The ARM Cortex M0+ is one of the simplest and most basic ARM processor cores, aimed at low-cost and low-power embedded applications. It does not contain advanced features like a memory protection unit, floating point unit, or cache. However, it can still be useful for basic tasks in an embedded system. One common need is to create short delays or wait states in the code, for example when waiting for an external peripheral or sensor. The Cortex M0+ does not contain any built-in timer peripherals, so we need to find another way to create delays.
Using NOPs for Short Delays
One simple way to create a short delay is by inserting NOP (no operation) instructions. The processor will waste cycles executing these NOPs, creating the desired delay. For example:
// Delay approximately 10 cycles
NOP
NOP
NOP
NOP
NOP
NOP
NOP
NOP
NOP
NOP
This is very straightforward, but has limited utility since the maximum delay is limited by the size of the code memory. Also, the exact delay depends on the CPU frequency and will not be precise. But for very short delays of a few instructions, NOPs can be useful.
Busy Loop Delays
A more flexible approach is to execute a busy loop for the desired number of cycles. This allows creating longer delays, up to billions of cycles if needed. Here is an example busy loop using a volatile counter variable:
// Delay for approx n cycles
void delay(int n) {
volatile int i;
for(i = 0; i < n; i++);
}
This simple loop iterates n times, wasting cycles, before continuing program execution. The volatile keyword tells the compiler not to optimize away the loop counter. The delay depends on the CPU frequency – at 1 MHz, a 1000 cycle delay would be approximately 1 millisecond.
Optimizing Busy Loop Delays
The busy loop method can be improved in several ways:
- Use an unsigned integer for the counter – this increases the maximum delay
- Initialize counter variable outside loop – avoids overhead each iteration
- Use nested loops to increase maximum delay
- Unroll inner loop iterations for better performance
Here is an optimized busy loop approach:
// Higher max delay, reduced overhead
void delay(uint32_t n) {
uint32_t i;
// Init counter
i = n;
// Outer loop
while(i > 0) {
// Unrolled inner loop
asm volatile(
"nop\n\t"
"nop\n\t"
"nop\n\t"
"nop\n\t"
"sub %0, #1\n\t"
: "+r" (i)
);
}
}
This delays approximately n CPU cycles.
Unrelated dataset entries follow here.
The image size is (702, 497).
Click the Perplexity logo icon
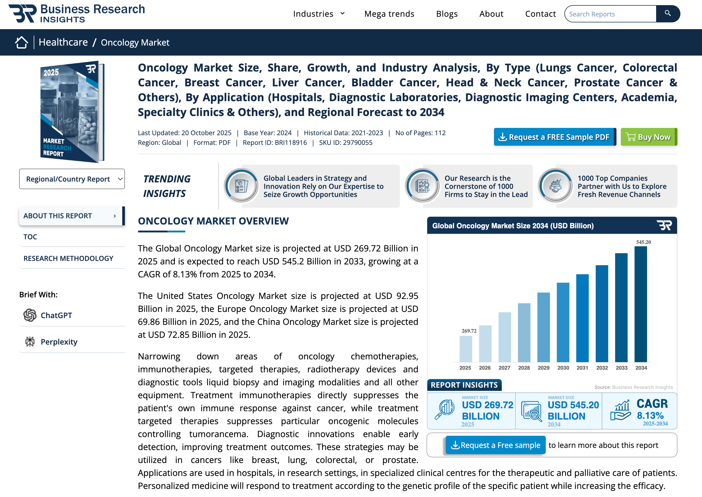(x=30, y=342)
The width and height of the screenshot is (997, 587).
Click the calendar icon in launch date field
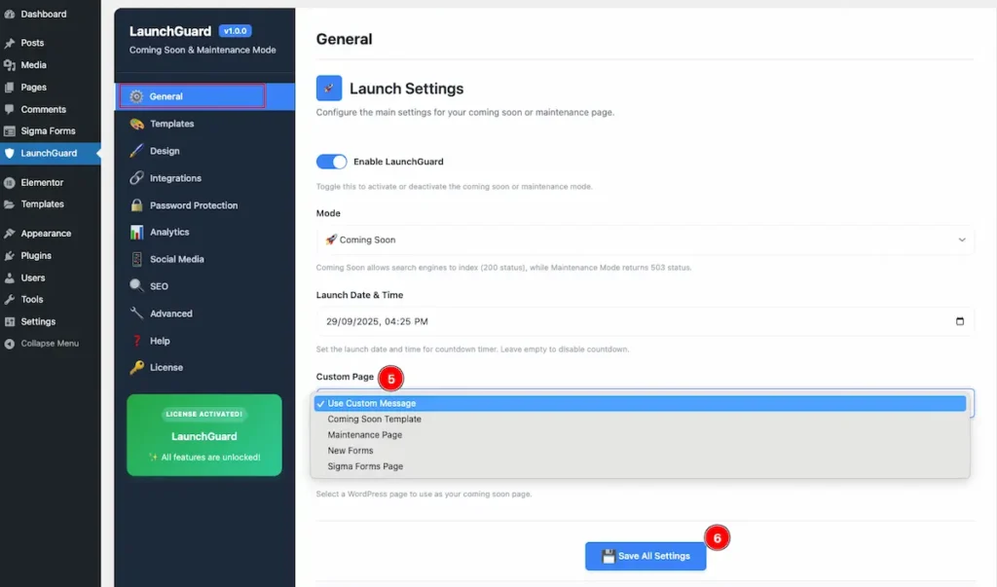959,321
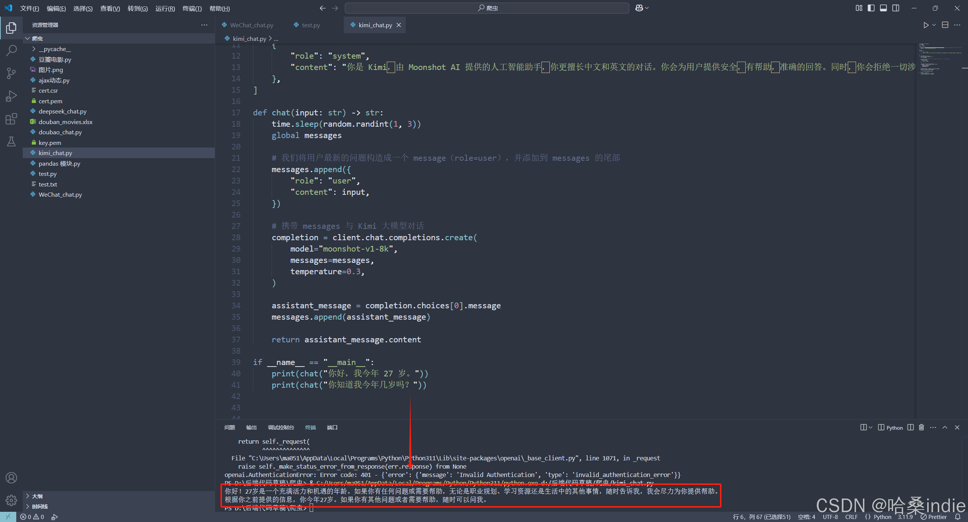Click the Run Python File play button
The image size is (968, 522).
pyautogui.click(x=926, y=25)
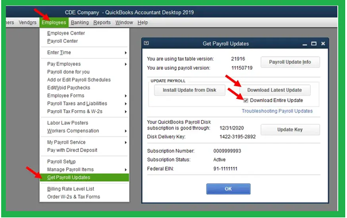Click the Update Key button
The image size is (347, 218).
pyautogui.click(x=290, y=130)
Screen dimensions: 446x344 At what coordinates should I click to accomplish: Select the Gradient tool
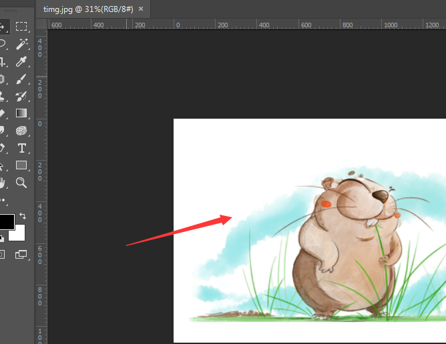tap(21, 113)
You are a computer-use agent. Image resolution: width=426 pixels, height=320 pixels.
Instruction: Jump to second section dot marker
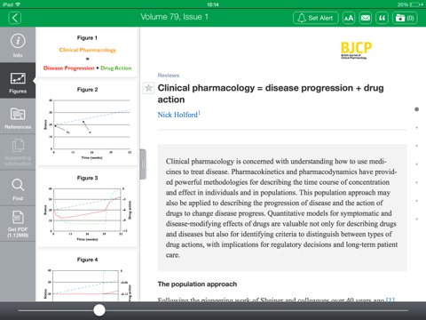(416, 128)
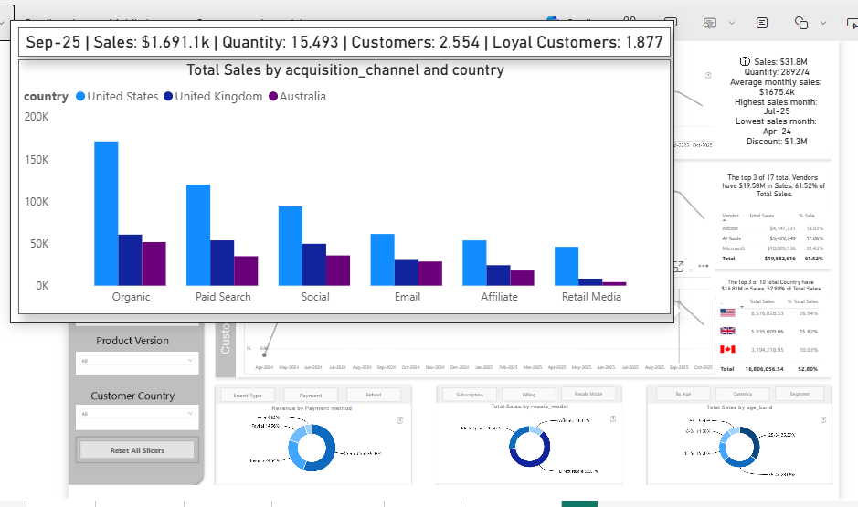The image size is (858, 507).
Task: Click the shapes icon in top toolbar
Action: point(801,23)
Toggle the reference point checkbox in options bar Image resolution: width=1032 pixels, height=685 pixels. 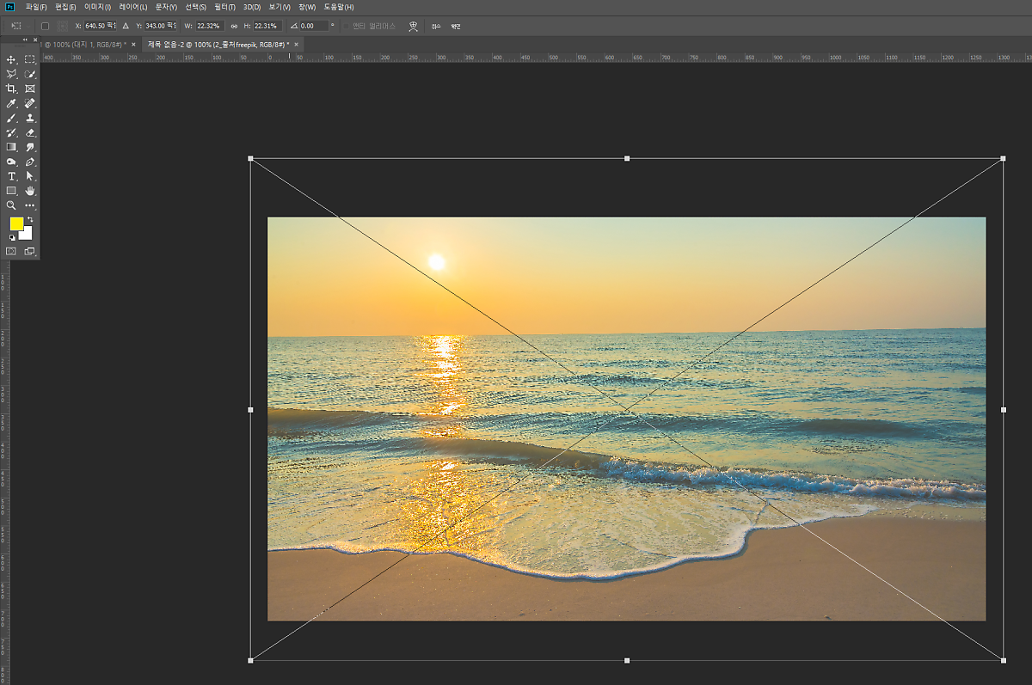(45, 26)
With the 32-bit counter, the maximum single delay is about 4.29 billion cycles, or 71 minutes at 1 MHz. The unrolled inner loop reduces loop overhead.
Cycle-Accurate Delays
The previous busy loop methods provide delays in terms of CPU clock cycles. However, they do not account for the actual cycles used by each loop iteration. For example, the inner loop may take 5 cycles instead of the expected 1 cycle per loop. This means the delay will be 5x shorter than expected.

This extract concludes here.